The Affordable Care Act, Population Health Management, & a More Robust Research Agenda for Hospitals
Richard A. Skinner, Ph.D. – Senior Consultant Harris Search Associates - 2018
Legal and political challenges to the Affordable Care Act (ACA) continue, but health care providers and especially hospitals are already deep into the Act’s implementation. Change of the kind and scope called for by ACA is complex. Here I explore how one of the key components for improving American health care may tax even the best-intentioned motives of those organizations that will be held accountable by the Act.
Writing well in advance of ACA’s enactment, Berwick, Nolan and Whittington (2007) noted:
Improving the U.S. health care system requires simultaneous pursuit of three aims: improving the experience of care, improving the health of populations, and reducing per capita costs of health care. Preconditions for this include the enrollment of an identified population, a commitment to universality for its members, and the existence of an organization (an “integrator”) that accepts responsibility for all three aims for that population. The integrator’s role includes at least five components: partnership with individuals and families, redesign of primary care, population health management, financial management, and macro system integration.

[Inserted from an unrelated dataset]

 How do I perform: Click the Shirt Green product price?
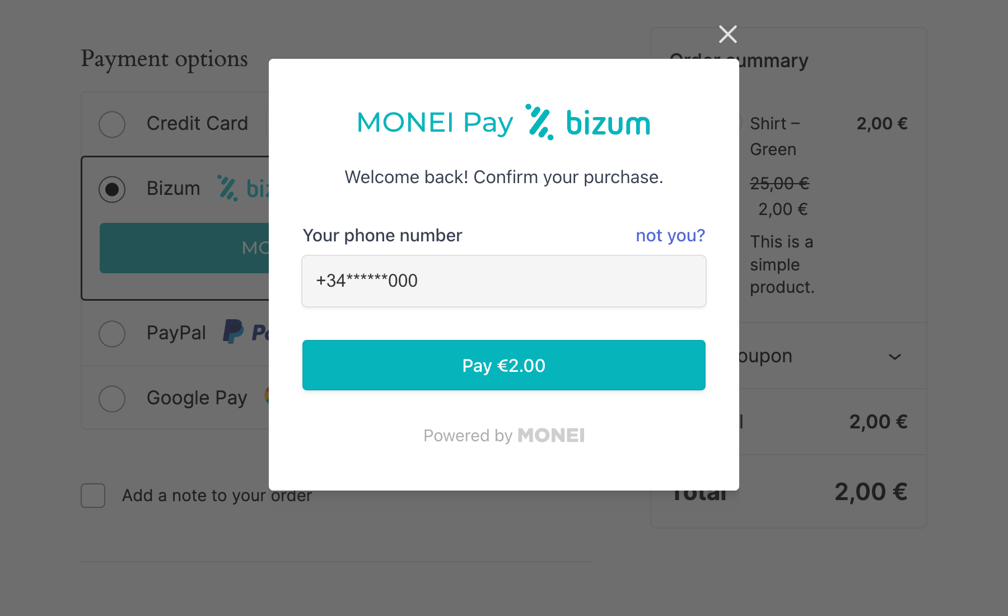click(881, 123)
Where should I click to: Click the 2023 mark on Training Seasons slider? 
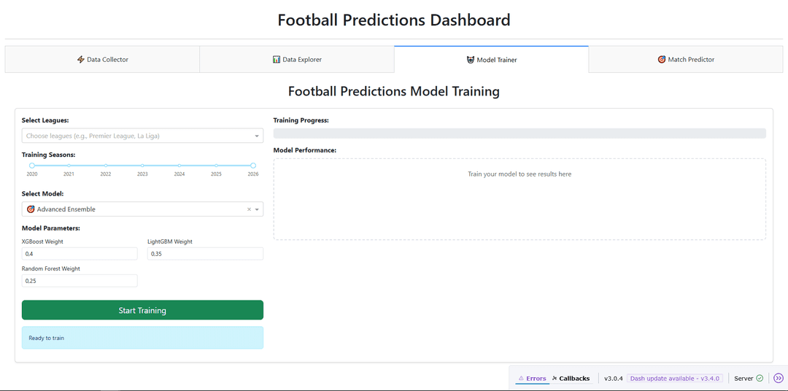click(x=142, y=166)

The “population health management” component will likely entail the integrator obtaining or developing a more robust research capacity with which to assess and demonstrate the efficacy of efforts made by both the integrator and its partner organizations to improve the health status of a given population. Unless the integrator is prepared to assume sole responsibility for the health status of the selected population (a risky venture if done alone), other organizations are likely to play roles. The kinds of organizations that could be called upon to play those roles may be quite different than the integrator. The partner organizations may, in turn, generate very different kinds of data that nevertheless have to be incorporated into the population health management model the integrator adopts.
A recent Xerox Corporation "white paper" entitled "How social factors shape population health: Integrating the non-medical sources of health issues," depicts the challenge an integrator faces by noting that studies reveal as much as 60 percent of the factors that account for population health are social, environmental or behavioral in nature and "outside" what happens in a doctor's office or a hospital.
Consider the case of a hospital that is home to a medical school but not affiliated with a research university. Located in what were the early and therefore are now older rings of suburbs that grew up as residents left urban areas in the 1960s, - 70s and -80s, the hospital has seen its catchment area change. The residents are older persons, long-term residents as well as a younger but less-affluent cohort who more recently gained homeownership in aging suburbs. Whereas the former still rely on established religious and civic organizations, the latter often seek to create their own but necessarily newer institutions.
Older residents have little or no contact with schools, but the younger residents have substantial contact via their children of school age. However, the information collected by schools is not typically seen as having a direct or immediate effect on health and well-being and may therefore not contribute a great deal to an understanding of impacts on an identified population served by the local hospital.
VFWs’ and American Legion posts’ memberships have dwindled in number, while cultural organizations that serve immigrants are less apt to acquire, maintain, or analyze information that could be used to assess whether and which of their actions actually do what was intended, that is, contribute to the health and well-being of the populations they serve.
Public health agencies are more likely to have information about population health, but such data are usually aggregate measures and as such difficult to associate with individual patient well-being.
Employers often collect data on workplace accidents and injuries and frequently use very visible signage such as “413 consecutive work days without an accident” to instill an awareness of job safety in employees. Tying such data, again in their aggregate form, to individual well-bring is problematic, although correlating them with overall measures of population health can help descriptively.
Public safety agencies collect reams of data on incidents such as fire, acts of violence, and the like but linking them to individual or collective population health seldom rises to the level of causal inference.
But even if sources and kinds of data are overcome, the local hospital institutional research function will be hard-pressed to sort out the relative contributions of agencies outside the hospital to population health. Understanding precisely the effects of actions taken by health-care providers within the hospital with members of the selected population is a daunting task as is: extending it to the actions taken by “external” agencies and organizations compounds the challenge.
And yet, few would question that a hospital – no matter how connected to its catchment area and regardless of the strength of coordination with various other agencies – can alone effect the kinds of change in health that America needs and Americans deserve. A system of care that focuses so much on treating illness and injury at the expense of promoting health and preventing sickness and impairment is already acknowledged to be one that even an affluent society will struggle to afford. At the same time, hospitals will need to change in profound ways if they are to join forces with other organizations to establish a new kind of health care system.
That change will include expanding the research capacity of hospitals well beyond the functions they now carry out in clinical and laboratory studies and assessments and beyond the quality of care measures that are produced as a result of care practices and protocols, most of which take place within or at the direction of health-care professionals who work in hospitals. The “brave new world” of the Affordable Care Act includes hospitals needing to embrace and understand better the work done by their societal partners who, together, seek to manage the health of a population. That research capacity seldom exists in most hospitals, yet it will be needed and needed sooner rather than later.